So it’s day 25 with the dreds, and time for a “reboot”, which is another trip to the dred-dresser to clean up the messy look. Here’s day 23:
Lots of messy — going every which way. Some of the dreds had fallen out completely and I was twisting them and anchoring with a small rubber band. Lots of fly-aways too. Oh my!
Here’s what happened today:
Properly retwisting my hair and weaving pieces throughout. It took 3 hours to do these twists, thanks to the ultra-patient Corrine. Some with a soft head may think this hurts, but I really didn’t think it was too bad. I think I just like having my hair played with, for whatever reason.

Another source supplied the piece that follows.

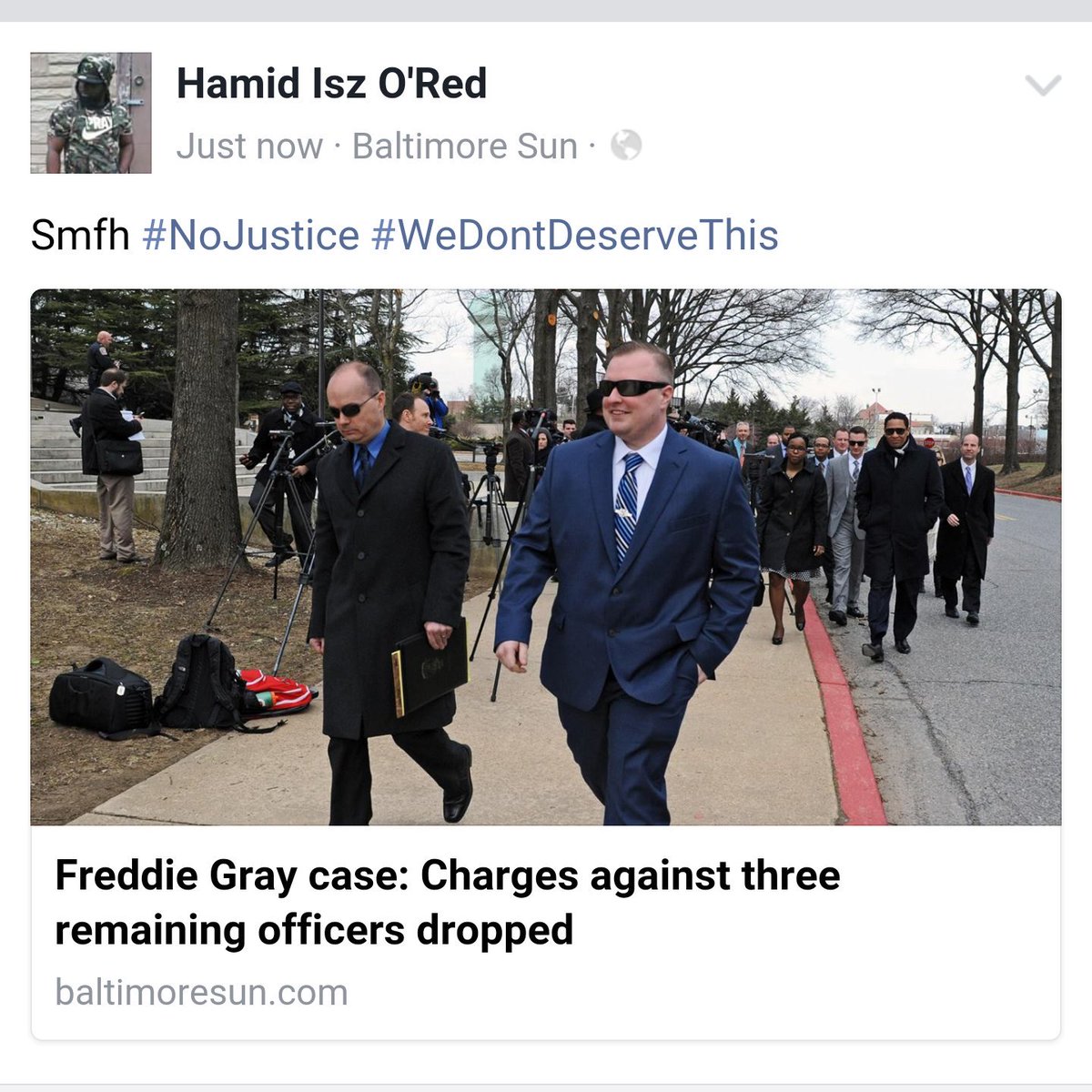Open Hamid Isz O'Red profile picture

91,113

It’s now up in a ponytail where it will stay a day or two. I also bought a du-rag to keep it covered all night, rather than the half the night the bandana was lasting, which will mean less jostling of my hair through the night.
Young man and I are off to Ecuador in 5 days and I am hoping my hair really begins to lock. If not, I am armed with a crochet hook and just enough knowledge to be trouble, I think. I may be rebooting my dreds a bit on the road.
Do you have dreds? How long did it take before yours really locked in? Any tips for me?
Well, this is going to be a bit of shocker for some people (like my extended family), but yesterday I started the journey into dreds. Yep, all 55 years of me. It’s been brewing a couple of years – this thought that I needed to get dreds. Now I am counting that thought as divinely-inspired and straight-from-the-throne-room as dreds are about the last thing I would ever spend my money on.
But after chewing on it, like a cow with a cud, two years later I have spit it back up and dreds it is.
It did make a whole lot more sense to me as I felt so called to the Rainbow Gathering where there’s a whole lot of dreds going on. But in my own eyes, and in the perceptions of the world, this is not who I have been or am. I mean sure, crunchy momma tendencies (just ask my kiddos) but my view of myself has been far more suburban momma with a bit of religious crunchy thrown in and dreds are not part of that m.o. At least in my brain.
I’ve been pondering, in the three weeks since I have pursued this decision, and what I have come to realize is that much of this is going to be a humbling experience. Humbling me. Humbling my pride in who I think I am, how far I think I have come and where I think I am going. That kind of humbling ~ the best kind of humbling I think. Stripping any pride I have in my wonderfully wavy hair, the way I am perceived by those around me, the way I have, frankly, used those perceptions to work for me and for my best interests. Oh it’s an ugly can of worms I’ve uncovered as I have chewed this cud.
So yesterday I sat in a backyard, a neighbor’s pool area and next to a river, for hours, while a sweet new friend put this formerly pretty mop into dreds. And you know what, the humbling already has begun. I frankly look like Pippy Longstocking, only older. It’s messy and I was hoping it would be somewhat stylish in some way. It’s not. It’s going to take a few months, says my new friend, before they lock in and look more like dreds. My young man advised me this morning to cut them off. But I’m too cheap for that. I paid good money to look like Old Pippy here and so I move forward.
Not sure where this all ends up, but I’ll shoot a few photos now and again and keep you posted on this new epic journey. I am also going to see how perceptions change, my own and maybe even others, and I’ll dialogue about that too.
As my young man summed it up yesterday, “My mom has done some crazy things, but this is the craziest of them all!” That may be, but in the end, I am still his mom. Nothing changed there.